Outside of class, she resided in a designated female dormitory, which happened to be housed on the third floor of PSCO’s founder and president, Dr. Albert Fitch’s residence. While living there, they adhered to strict rules which included no food in the rooms, a 9:00 p.m. curfew, and of course: no dating boys from school. “Of course we disobeyed,” she laughed.

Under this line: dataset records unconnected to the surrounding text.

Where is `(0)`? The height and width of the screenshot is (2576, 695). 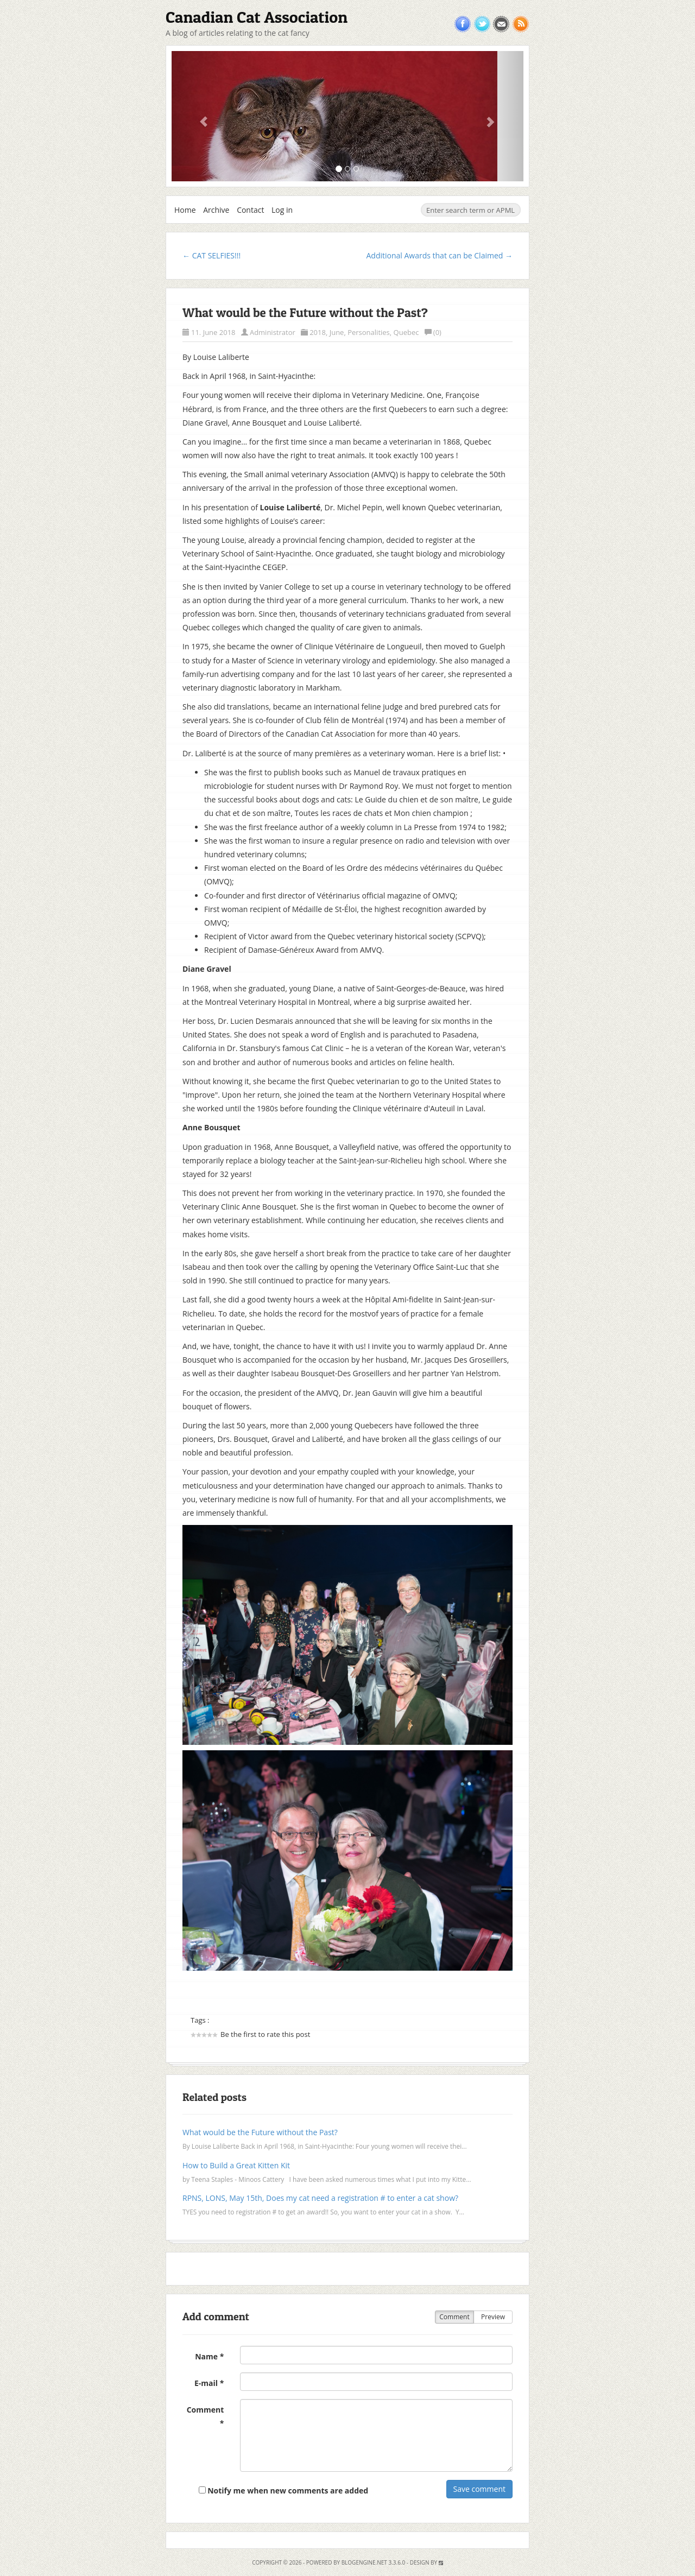
(0) is located at coordinates (433, 332).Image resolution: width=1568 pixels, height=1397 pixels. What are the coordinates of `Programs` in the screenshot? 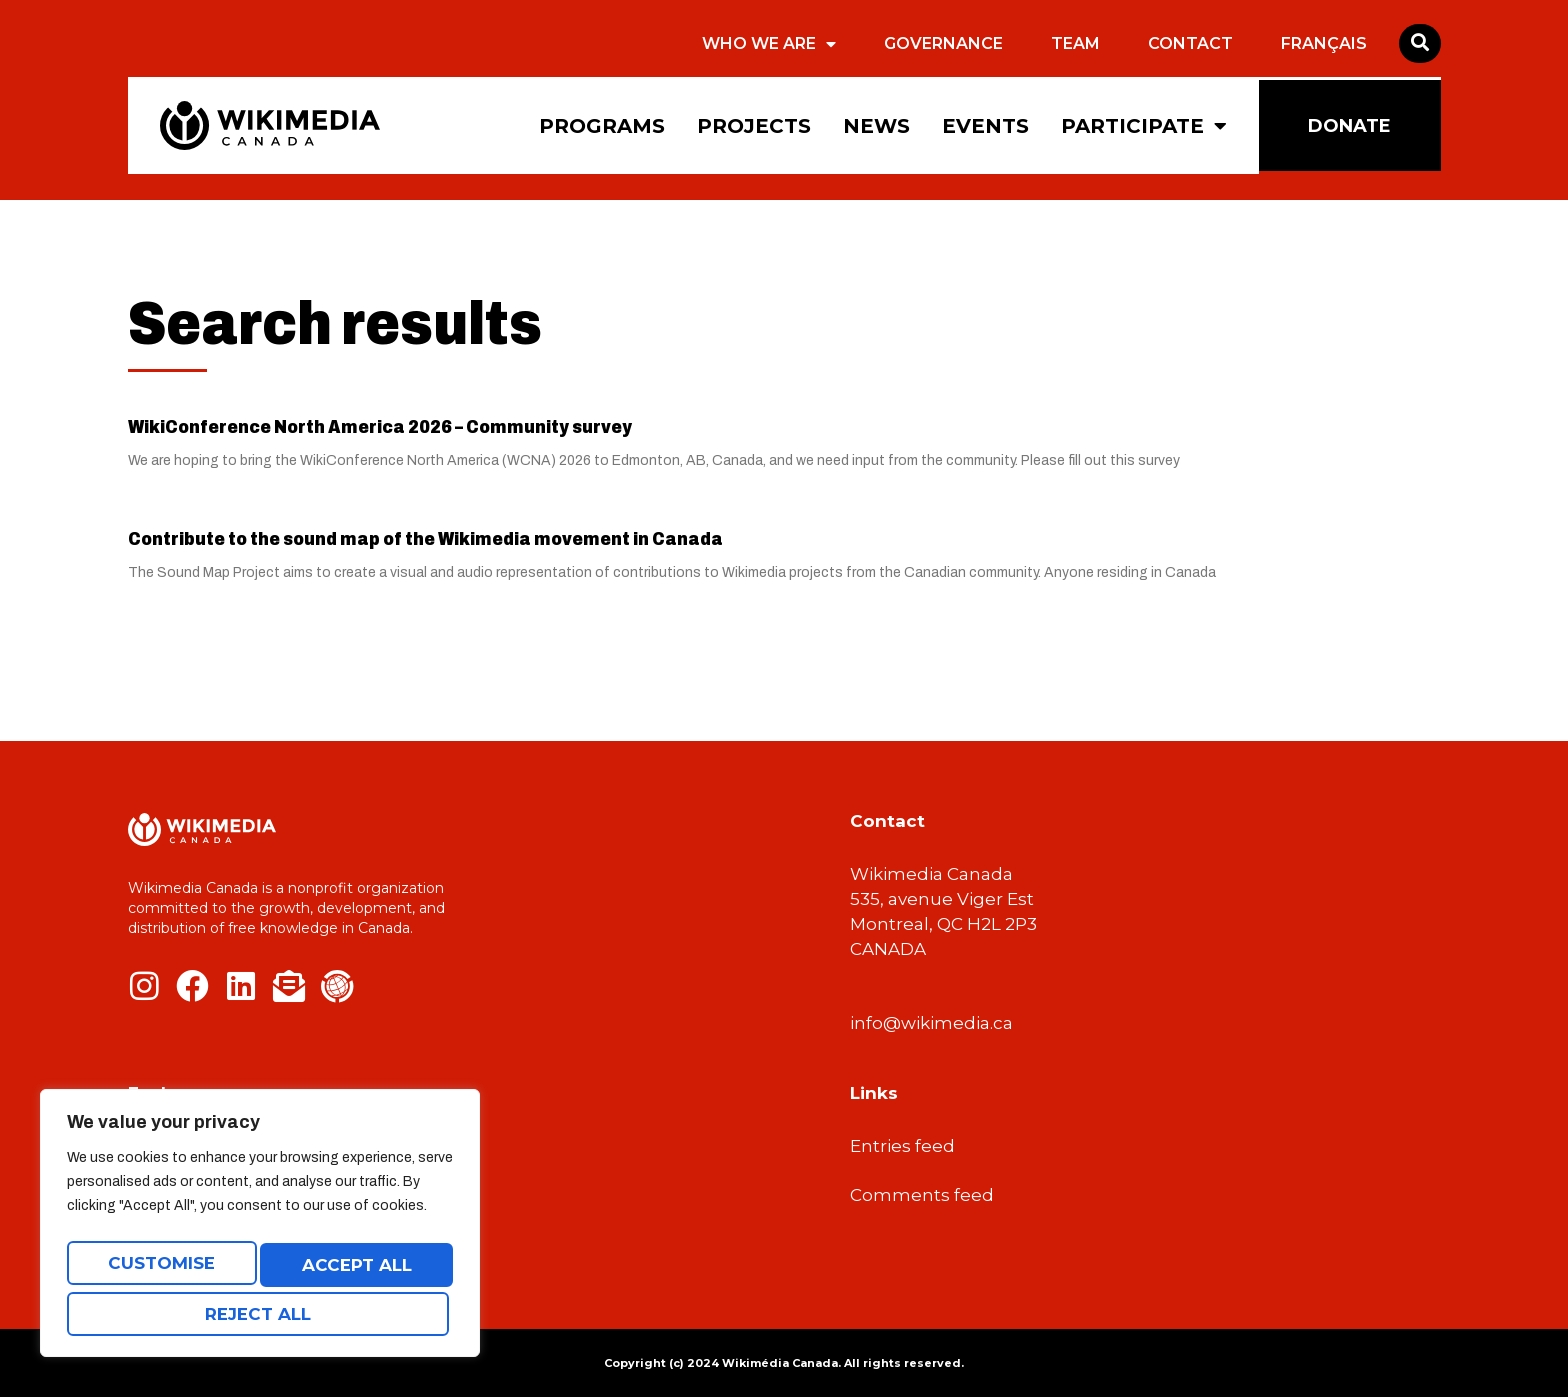 It's located at (602, 126).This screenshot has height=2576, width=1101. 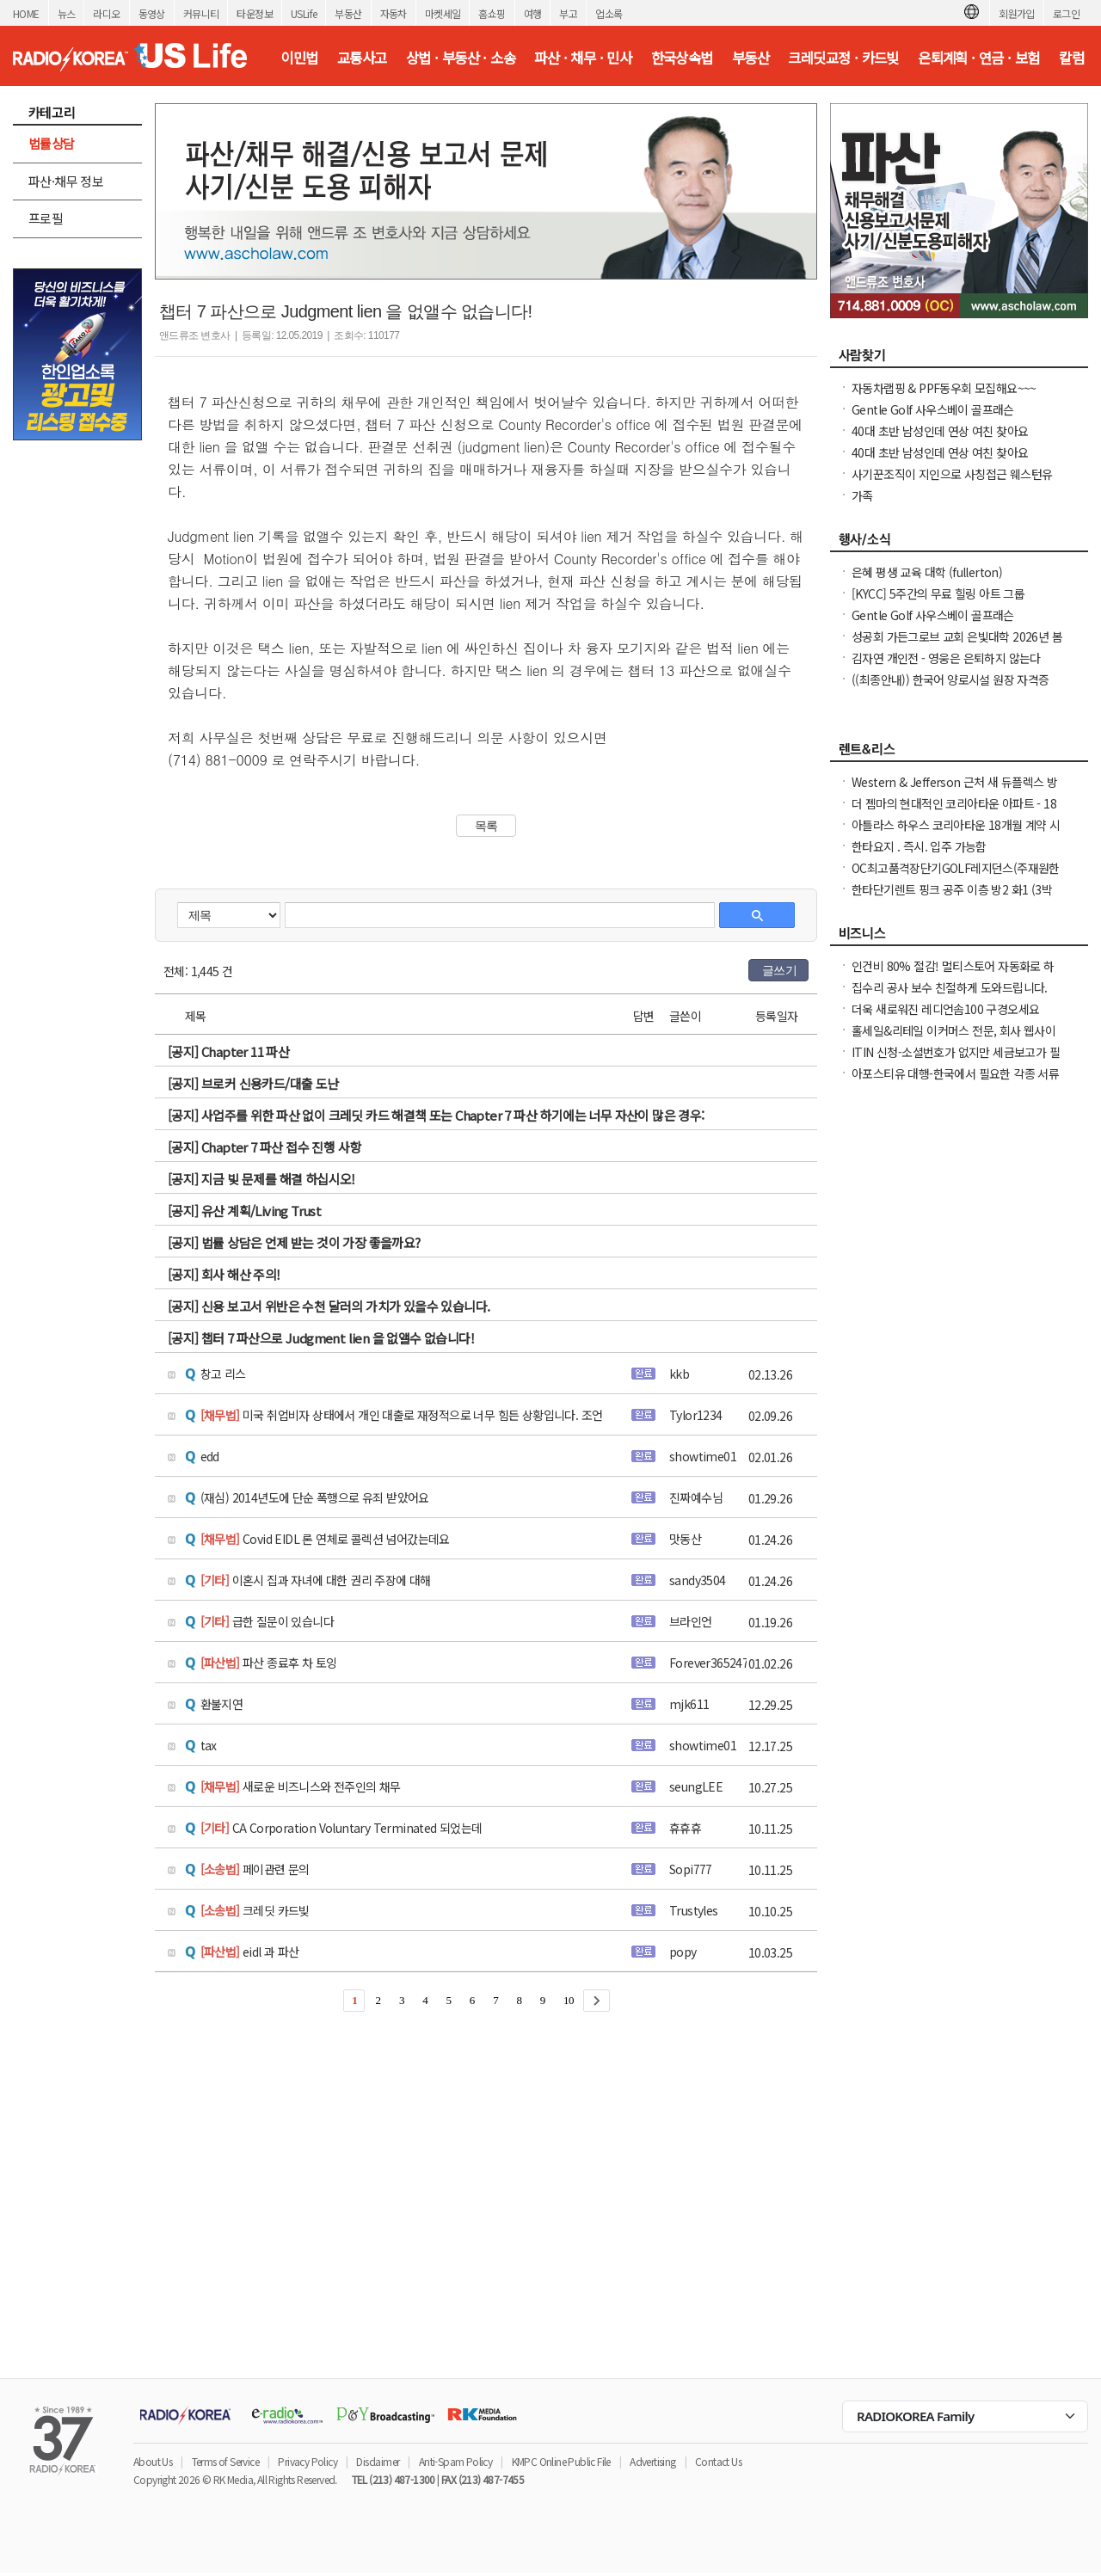 What do you see at coordinates (608, 13) in the screenshot?
I see `업소록` at bounding box center [608, 13].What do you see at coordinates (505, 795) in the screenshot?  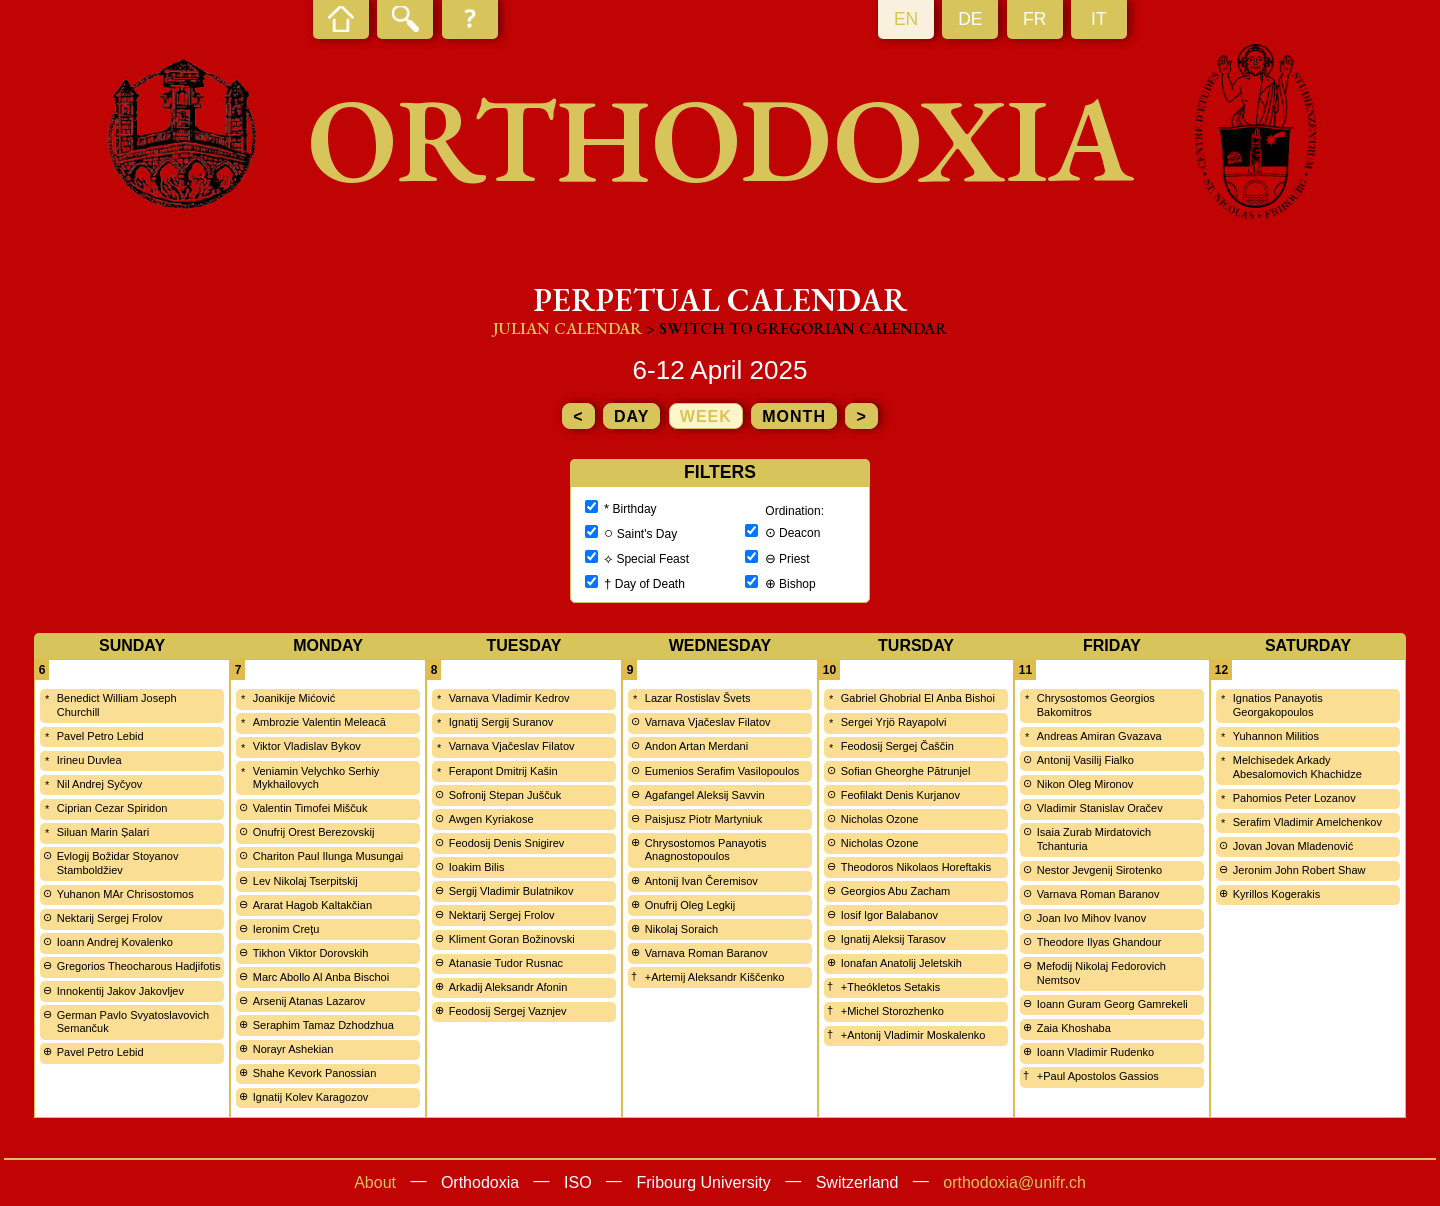 I see `Sofronij Stepan Juščuk` at bounding box center [505, 795].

Female Dormitory at Dr. Albert Fitch's Residence
When Dr. Sattel graduated in 1943, her diploma was issued stating “giving him the right to practice.” Again, not letting her gender deter her from following her dreams, she joined her father’s practice back in Johnstown. While learning the ropes at his practice, she also continued her education through seminars at Penn State University Park; University Park Campus, with Dr. A.K. Betts, a psychologist, and Dr. Ward Ewalt, a renowned optometrist in binocular vision which eventually led her to be accepted at the Gesell Institute of Child Development - a research, program development, and training center that brings together educators, parents and policymakers, because of her interest in vision therapy. She was the first woman in Gesell course.Just three years after she joined his practice, Dr. Sattel’s father passed away. It was then that she faced some of her greatest challenges of being a woman in optometry as she took over. “I was female and I was young - I didn’t know how many families would stay at the practice after my father passed,” she said.There were whispers from sales representatives stating they didn’t think she would be able to make it, but that only put wind in her sails, she said. Admittedly, the first three months after her father’s passing were tough, and she had to quickly figure out how not only how to retain the families to the practice, but also how to gain new patients by word-of-mouth. She quickly figured out she needed to treat her patients like family. It was because of the innate care she provided her patients as well as her “can do” attitude that she was able to overcome adversity to continue to successfully manage the practice. In fact, she was so successful, that in 1974 she built a new and bigger office which received a beautification award for being the most beautiful building in Johnstown of that year.
As a result of her determination, it should come to no surprise that Dr. Sattel has received many awards and recognition for her hard work in optometry. But the ones that have meant the most to her pertain to her profession: Outstanding Service to the Visually Impaired and Handicapped, from Cambria County Branch of the Association for the Blind in 1972; Tribute to Women Award, from Young Women’s Christian Association (YWCA) of Johnstown to the Woman of the Year in Optometry in 1992; Pennsylvania Optometrist of the Year, from the Pennsylvania Optometric Association in 1989 in which she was the first woman recipient; and Albert Fitch Memorial Alumnus of the Year Award, from PCO in 1990 - which she believes is the most meaningful award she has ever received. The Albert Fitch Memorial Alumnus of the Year Award is presented to an alumnus of PCO who has distinguished himself/herself through extraordinary service and contributions to the profession of optometry, bringing honor and prestige to the College.
Alongside her practice, Dr. Sattel was also selected by the University of Pittsburgh at Johnstown to represent optometry by lecturing and allowing students to come and observe her in practice. As if that wasn’t enough, she also was a preceptor and a mentor for students from PCO which she found to be a gratifying experience.
Although Dr. Sattel never set out to make her journey in the early days of optometry about being a woman in the profession, it did on multiple occasions weave its way into her career and was helpful to distinguish herself in the field of optometry.
“As I retrace my steps, the decision to make optometry my career was certainly the right move, for which I thank my father,” she said. Not only did she find that it gave her financial security and independence, but more importantly, it allowed her to be a part of a profession that she thoroughly enjoyed.